In an article published in Biological Conservation, Southern Research Station scientist Jennifer K. Costanza and colleagues studied pathways available to three species in need of conservation in the southeastern U.S.: the timber rattlesnake (Crotalus horridus), American black bear (Ursus americanus), and Rafinesque’s big-eared bat (Corynorhinus rafinesquii).

The different animals face different challenges. Even though their current habitats are similar, changes in climate and land development will affect their corridors differently.

The scientists modeled and mapped each species' pathways. Then they laid those maps over maps of potential changes in temperature, precipitation and human uses of land.

The snake fared best in the study's models. Many of its corridors in mountain and northern regions of the southeast are expected to be less harmed by climate change.

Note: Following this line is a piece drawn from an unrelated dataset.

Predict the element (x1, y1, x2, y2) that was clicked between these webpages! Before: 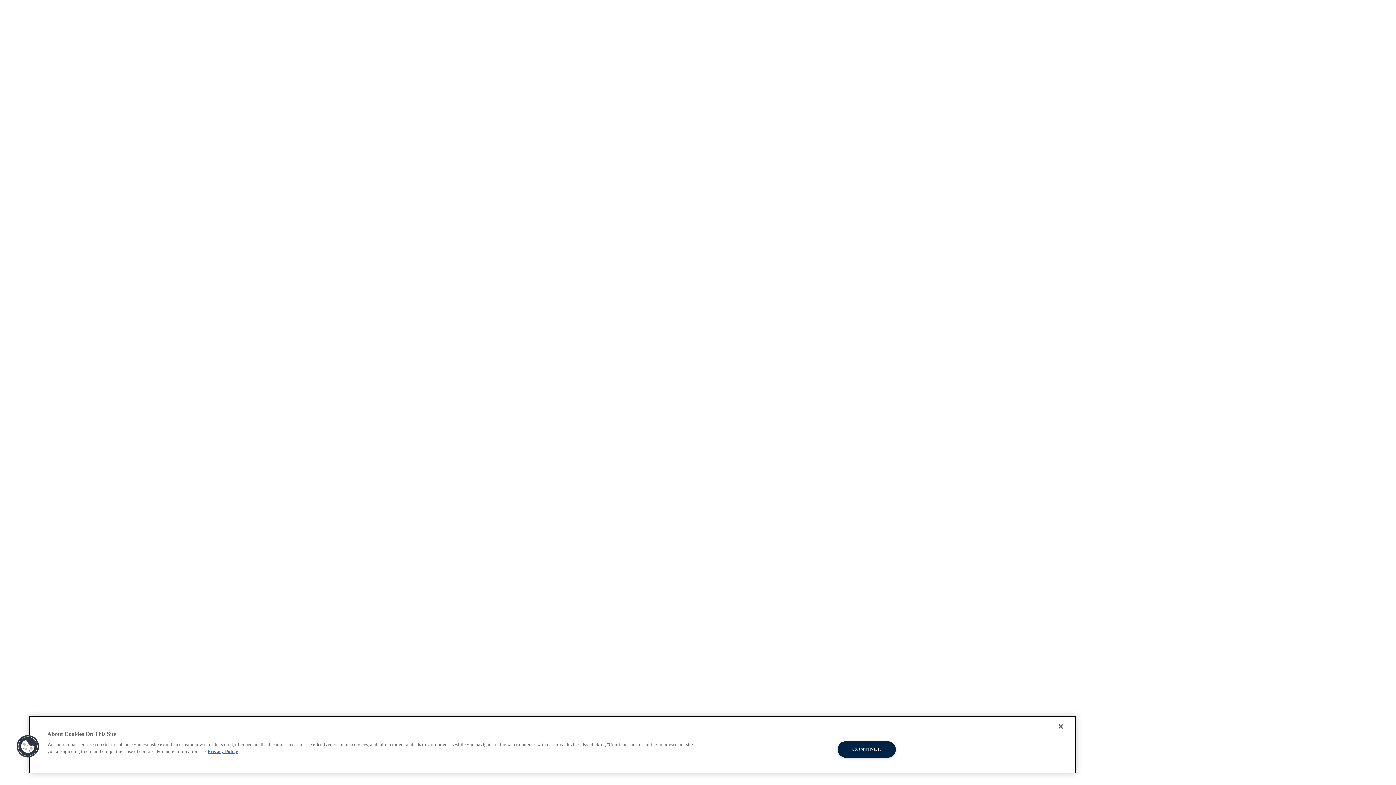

But most pathways for the bat face big threats. Almost half of its paths have a high danger of both climate change and suburban sprawl and have little protection. If their corridors aren't protected, scientists and technicians may have to transport them to safer ground or breed them in captivity and release them in the wild.

Like the bat's, most of the bear's important linking paths have high climate change threat and little protection. The authors recommend conservationists consider protecting alternative corridors.

Linkages that may be more climate-stable than the surrounding landscape will save lives if they can be protected from human development, the researchers wrote.

“In a lot of cases, climate wasn't the top threat for the connectivity we mapped,” Costanza says. “It was land-use change.” In the southeast, suburban expansion is the biggest land-use change causing loss of wildlife habitat.